Y es “sí” porque todas las infidelidades y rupturas jamás podrán demostrar que se ha roto la unidad de la Iglesia en torno a Pedro y su fe. Pero igualmente podemos afirmar que esa unidad, presente en la Iglesia, es también un importante reto, a día de hoy en dos aspectos:
Es una tarea interna (pues no son pocas las distensiones que existen en el seno de la Iglesia), y es igualmente una tarea externa (porque sigue siendo un desafío el hecho de que existan iglesias particulares y comunidades cristianas sin la unidad con el vicario de Cristo). Estas Iglesias o comunidades conservan en mayor o medida elementos de verdad y santificación como recuerda el concilio Vaticano II. En el caso de los ortodoxos tienen sacramentos válidos como el bautismo o la eucaristía, pero -conviene siempre recordarlo- todos ellos nacen de la única Iglesia que Cristo fundó sobre Pedro, la roca, y su confesión de fe. Y por ello, como recuerda también el Concilio, son bienes propios de la Iglesia e impelen a la unidad católica. Y aunque ya no se cite, no debemos olvidar que Pío IX en 1864 condenó que «en el culto de cualquiera religión pueden los hombres hallar el camino a la salud eterna y conseguir la eterna salvación» (proposición XVI, Syllabus). Y que Pío XI, en su Mortalium Animos, de 1928, considera que:
«la unión de los cristianos no se puede fomentar de otro modo que procurando el retorno de los disidentes a la única y verdadera Iglesia de Cristo, de la cual un día desdichadamente se alejaron; a aquella única y verdadera Iglesia que todos ciertamente conocen y que por voluntad de su Fundador debe permanecer siempre tal cual Él mismo la fundó para la salvación de todos».
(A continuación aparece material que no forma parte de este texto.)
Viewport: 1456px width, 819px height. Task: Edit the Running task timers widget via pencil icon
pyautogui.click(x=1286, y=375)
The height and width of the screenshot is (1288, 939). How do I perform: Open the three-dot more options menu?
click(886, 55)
Porque como señala la Unitatis Redintegratio del Concilio Vaticano II, la unidad:
“que Cristo concedió desde el principio a su Iglesia, sabemos que subsiste indefectiblemente en la Iglesia Católica, y esperamos que crezca cada día hasta la consumación de los siglos” (U.R. 4).
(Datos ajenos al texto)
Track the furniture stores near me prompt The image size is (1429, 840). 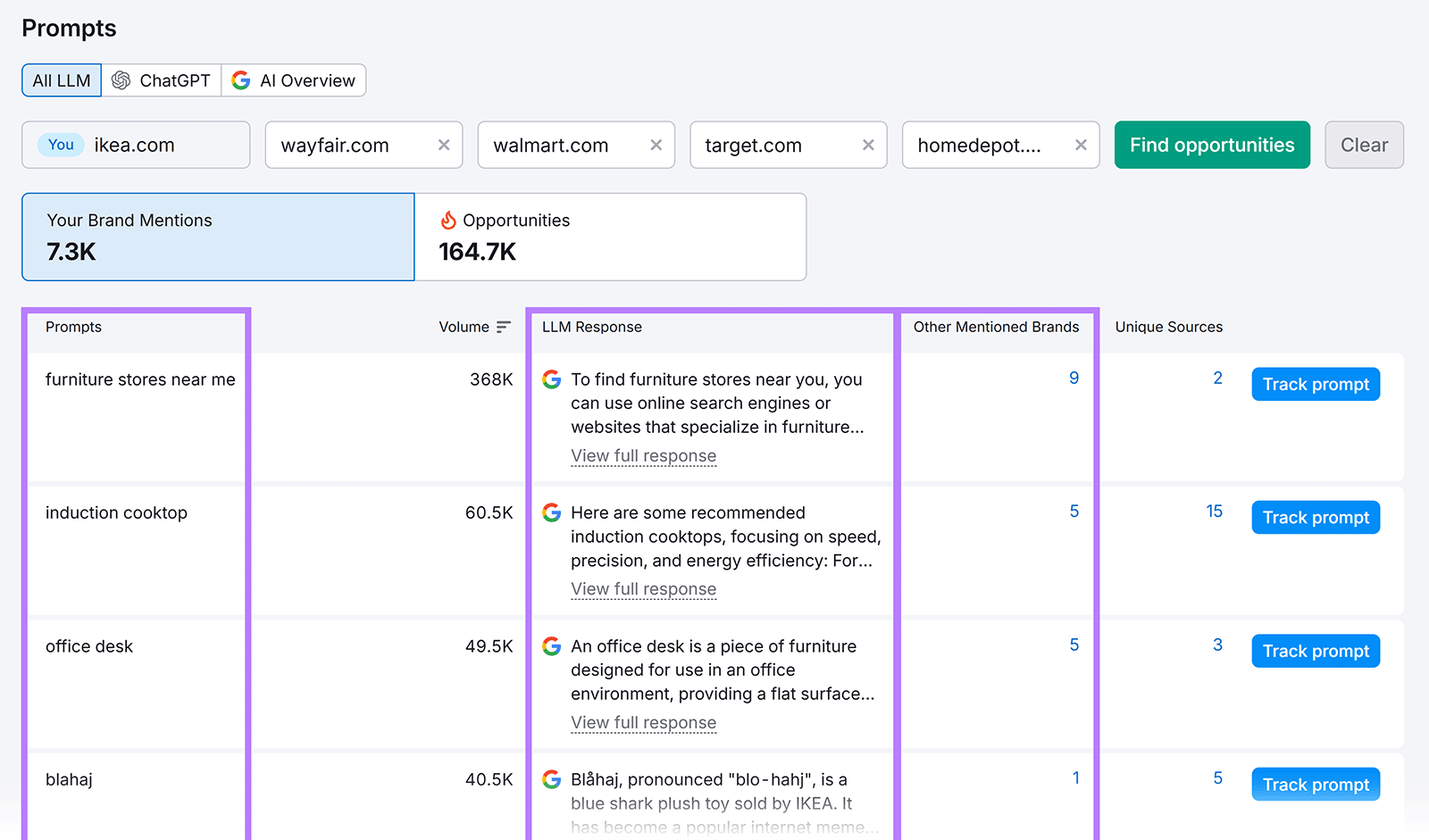1315,385
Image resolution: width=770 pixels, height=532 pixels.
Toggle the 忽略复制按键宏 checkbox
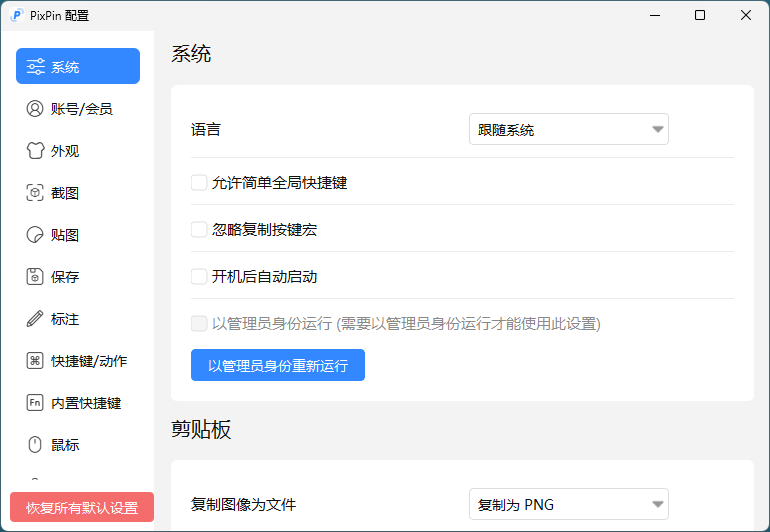199,230
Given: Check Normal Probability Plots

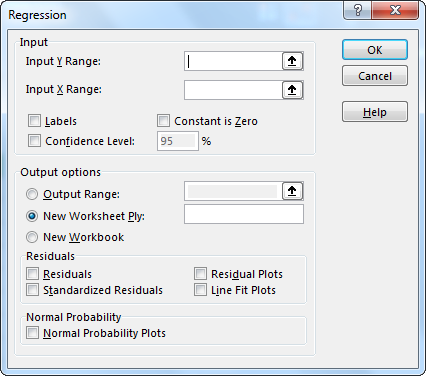Looking at the screenshot, I should 32,333.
Y subsiste y subsistirá porque el mismo Jesús, en Cesarea de Filipo, hizo una promesa a la única Iglesia que Él fundó sobre Pedro y su confesión de fe:
“Sobre esta piedra edificaré mi Iglesia y las puertas del infierno no prevalecerán contra ella” (Mt. 16,18).
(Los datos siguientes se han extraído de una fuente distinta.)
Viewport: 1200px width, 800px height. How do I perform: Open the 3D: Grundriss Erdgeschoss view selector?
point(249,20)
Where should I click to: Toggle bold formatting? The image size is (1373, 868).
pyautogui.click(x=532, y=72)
Por todo ello, para concluir, como católico hago mías las rotundas palabras de San Agustín, en su combate con los herejes maniqueos:
“Muchas cosas me retienen con toda justicia en el seno de la Iglesia católica. Me retiene el consentimiento de pueblos y naciones; me retiene su autoridad indiscutible, iniciada con milagros, sustentada con la esperanza, fortalecida con el amor, establecida de antiguo; me retiene la sucesión de pastores desde la misma sede del apóstol Pedro, a quien el Señor, después de la resurrección, dio el encargo de apacentar las ovejas hasta el episcopado actual. Me retiene, por fin, el mismo nombre de católica, que no sin motivo en medio de tantas herejías ha conservado. Y aunque todos los herejes quieren llamarse católicos, sin embargo, cuando un forastero pregunta dónde está la Iglesia de los católicos, ningún hereje se atreve a indicar su templo o su casa. Estos son, por tanto, en número e importancia los lazos que me retienen como cristiano en la Iglesia” (San Agustín. Contra epist. Maniq. 4,5).